Bhagwat Jha Azad, the Indira camp Congressi from Bhagalpur, who later became the Chief Minister of Bihar, also sounded a note of caution. “I hope the rules that will be framed under clause giving Powers to the Speaker and Chairmen, will be exercised properly”.
Madhu Dandavate, MP from Rajapur
Then rose the Samajvadi doyen, MP from Rajapur, Madhu Dandavate. He had already tabled two drafts of the defection bill in the parliament before this and was among those keen to enact a law on defection. That, according to him, was the vision laid by Jayprakashji for the Janata Party. After making a snide reference to leaders who are “so non-vegetarian that they have to swallow one leader every week”, he suggested:
“Then, Sir, I would like that Speaker should not be involved in controversies at all. Already some changes are likely to be made. For instance, if you refer to clause 6(2), it says whatever the Speaker does in connection with the actions to be taken, that will be deemed as the proceedings of the House.

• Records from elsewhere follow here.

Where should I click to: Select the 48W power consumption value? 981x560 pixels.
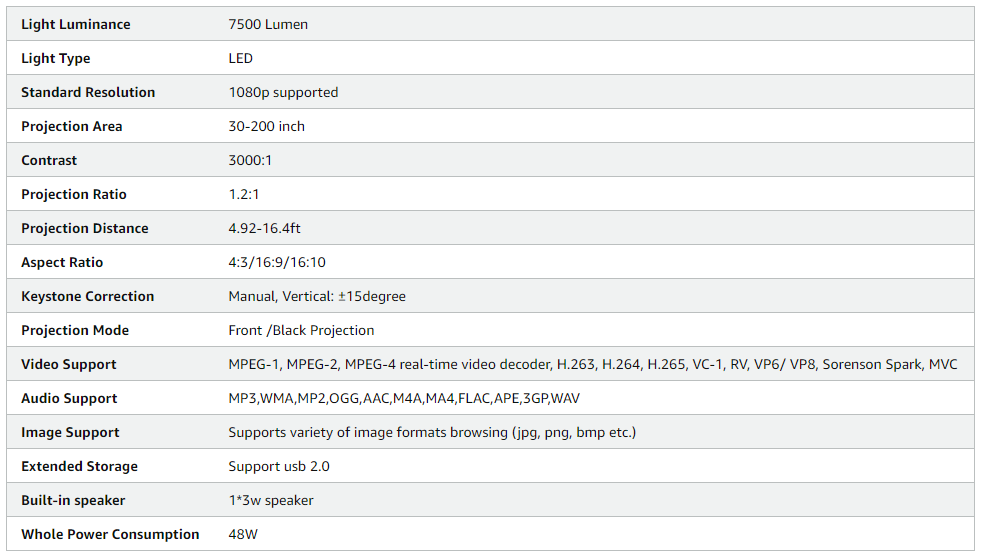click(x=243, y=534)
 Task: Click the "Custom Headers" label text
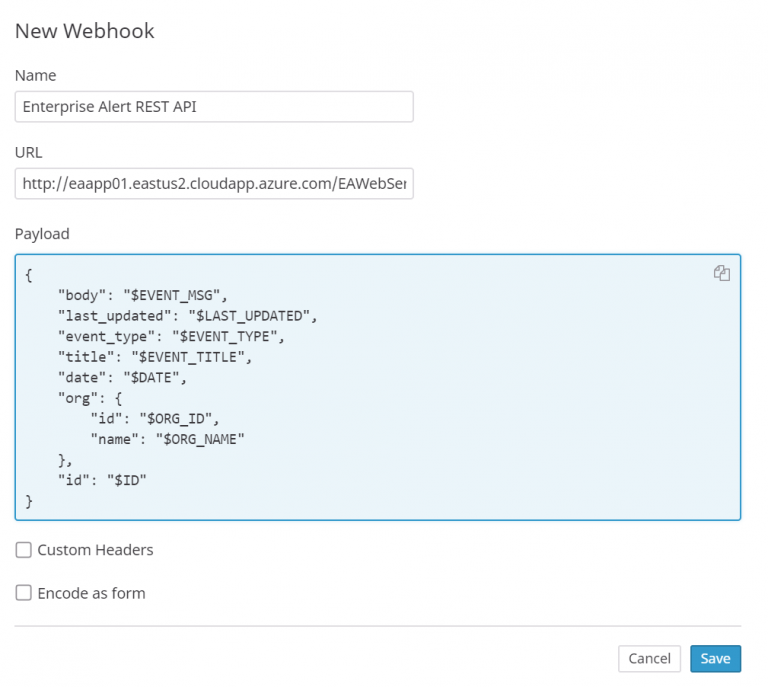point(95,550)
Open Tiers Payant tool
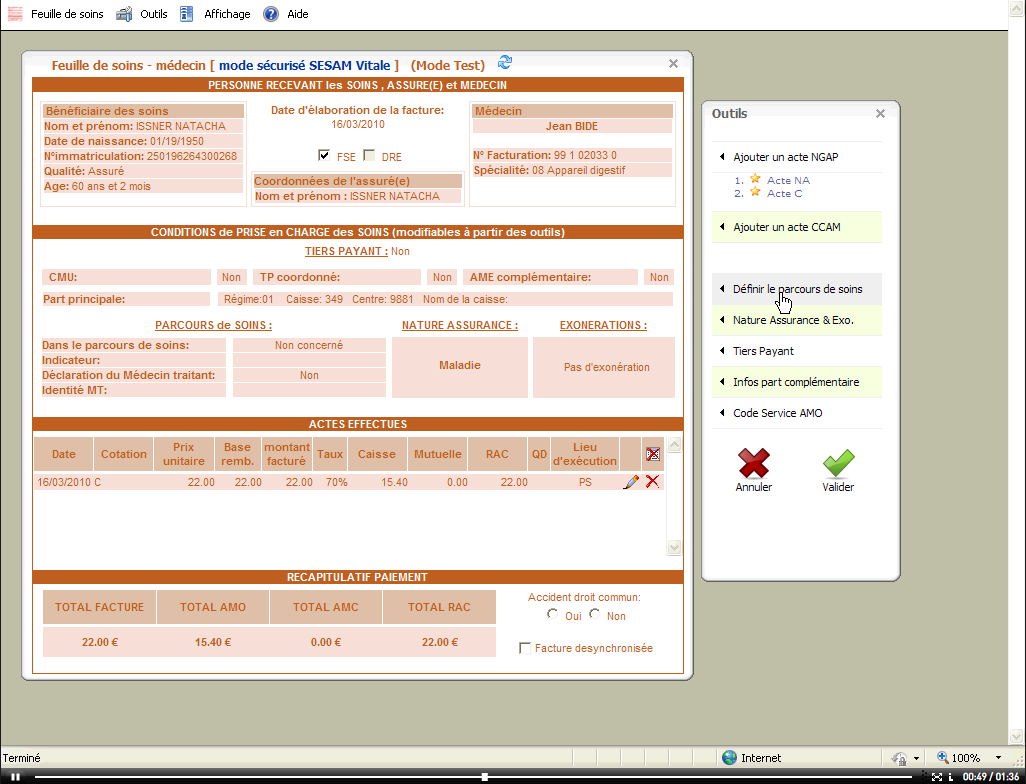Viewport: 1026px width, 784px height. coord(763,351)
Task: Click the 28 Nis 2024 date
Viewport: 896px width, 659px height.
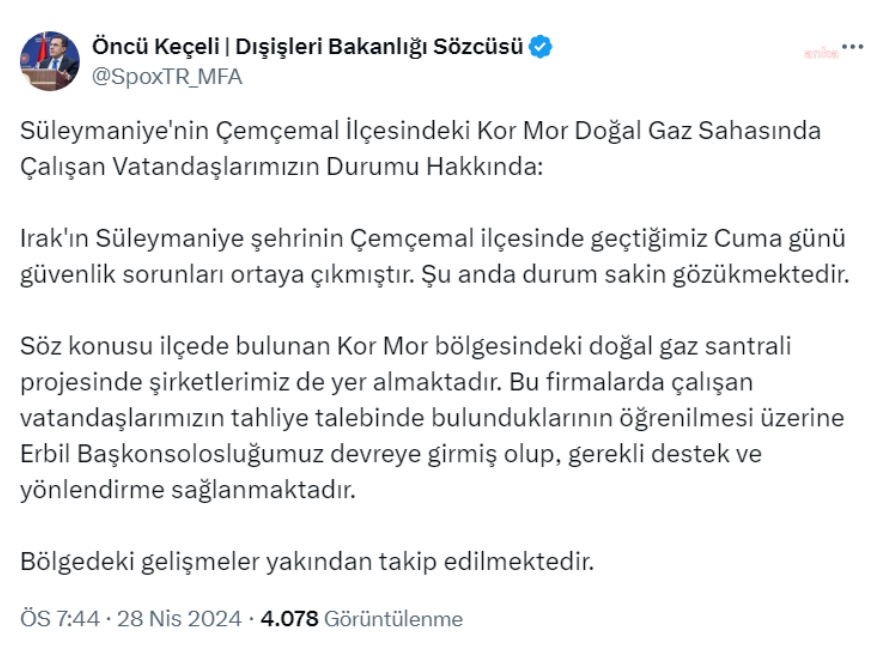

If they are deemed to be the proceedings of the House in which the Members of the House will not be able to say anything on the Floor, in that case we are unnecessarily involving the Speaker in a lot of controversies, and Speaker should be kept above that.
Therefore, some Members have put forward an amendment that instead of the Speaker being in that position, some sort of a committee of the House can be formed or a joint committee can be formed which will go into the problem..”
Abdul Rashid Kabuli, the NC MP from Srinagar, referred to the Jammu Kashmir Defection Act enacted by the Sheikh Abdullah government in 1979 in Kashmir. It was the first Indian state to have made such a law. He, too, took exception to the powers given to the speaker. While condemning the recent defection by Congress members [which probably is the only case on defection decided in the first instance by the High Court], he said:
“At that time all the powers were not delegated to the Speaker and he was authorised to refer a case to judiciary, if he deemed it fit and the judiciary could decide the case. I think that shortcoming has now been removed in this Bill. I would also like to make a submission that when we go through this legislation and analyse it, there is a lurking fear that the Speaker may have been given authoritarian powers.
The Speaker or the Chairman is elected through due process and he belongs to a party. He is elected on the ticket of a particular party and when he seeks re-election, he has to look to that party again. A legislation should be brought in the Parliament that in future nobody would contest against the Speaker and once his non-political character has been recognised, he will have to sever all connections with his political party so that nobody may contest election against him. Then he will contest election as an independent candidate and return as an independent candidate to this House. Otherwise, if such privileges are not given to the Speaker and he is under pressure from the ruling party, it is feared that the rights of the Opposition may be adversely affected.”
Through all this discussion, the speaker termed the bill “a vaccination to an epidemic”. Adv. Tenali Venkatraman however, probingly asked, why was this not made a part of Art. 103 or some section in the Representation of the People Act? Why was the power to adjudicate granted to the speaker or the chairman? As the debate gathered steam, Jaipal Singh rose to speak.
III-B — Aayaram, Gayaram and Balaram
Source: Times
Sudini Jaipal Singh, then a first-time Janata Dal MP from Mahbubnagar, who later rose to prominence in Congress, contended that these clauses, particularly clause 6(2) making speaker decisions proceedings of the house, were violative of the basic structure of the constitution. He too wanted no role for the speaker. When prodded, the then speaker himself suggested that he was “not enamoured by the role(under the Tenth Schedule) at all.”
Jaipal Singh then identified the malady that continues with us till today, 40 years later, in precise terms:
“To leave such a grave matter to the individual's discreation(sic) of the Speaker is dangerous. Apart from tbe personality of the Speaker, what is the position of the Speaker? Speaker is always at the command of the majority party in the House.”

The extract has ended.